I didn't cheat physically, but if I had gone ahead with it, it would have been unprotected. 

I didn't even know if the OW was on the pill, or not. 
_Posted via Mobile Device_


----------



## Rugs

Why mainly women when men can spread STD's just the same.


----------



## MattMatt

Rugs said:


> Why mainly women when men can spread STD's just the same.


This is true.
_Posted via Mobile Device_


----------



## Confused850

Rugs said:


> Why mainly women when men can spread STD's just the same.


I was asking about women because sometimes men and women can do the same things, but for different reasons. I'm interested in both sides though.


----------



## Horizon

Throw caution to the wind when you are on heat, nothing matters except the fulfillment, not your children your so called SO your health or any damn thing.

The low life f**ker who f**ked my WS told me they had unprotected sex because he didn't have any condoms with him - what a deadbeat. 

According to the trickle from my WS this a-hole asked if he could cum inside her and she declined. I'm supposed to believe that?! - "I know my cycles and women over 45 have an almost non-existent chance of getting pregnant and here are some stats". F**K OFF!!!! That just sends me the opposite message. What? I'm meant to be impressed by your standards????

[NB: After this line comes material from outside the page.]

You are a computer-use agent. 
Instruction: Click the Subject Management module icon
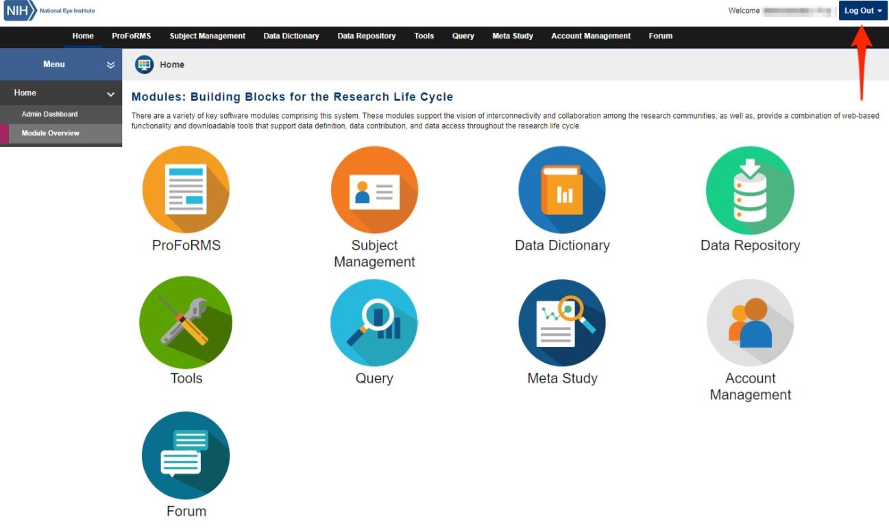point(374,190)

I looked online and equally noted that there were a pile of older women who unexpectedly got preggers. The lies continue....


----------



## Confused850

MattMatt said:


> I was going to have unprotected sex with my AP, but I didn't.
> 
> I think it was a psychological issue.
> 
> If I had bought condoms that would have meant I would have had to admit to myself that I was going to cheat on my wife.
> 
> I didn't cheat physically, but if I had gone ahead with it, it would have been unprotected.
> 
> I didn't even know if the OW was on the pill, or not.
> _Posted via Mobile Device_


Thanks for being honest, this is insightful. I know you probably can't answer this hypothetical question, but let's say she had condoms at her place. Do you think you would have used them or just gone for it anyway if she didn't care? Would you have ever asked if she was on the pill? 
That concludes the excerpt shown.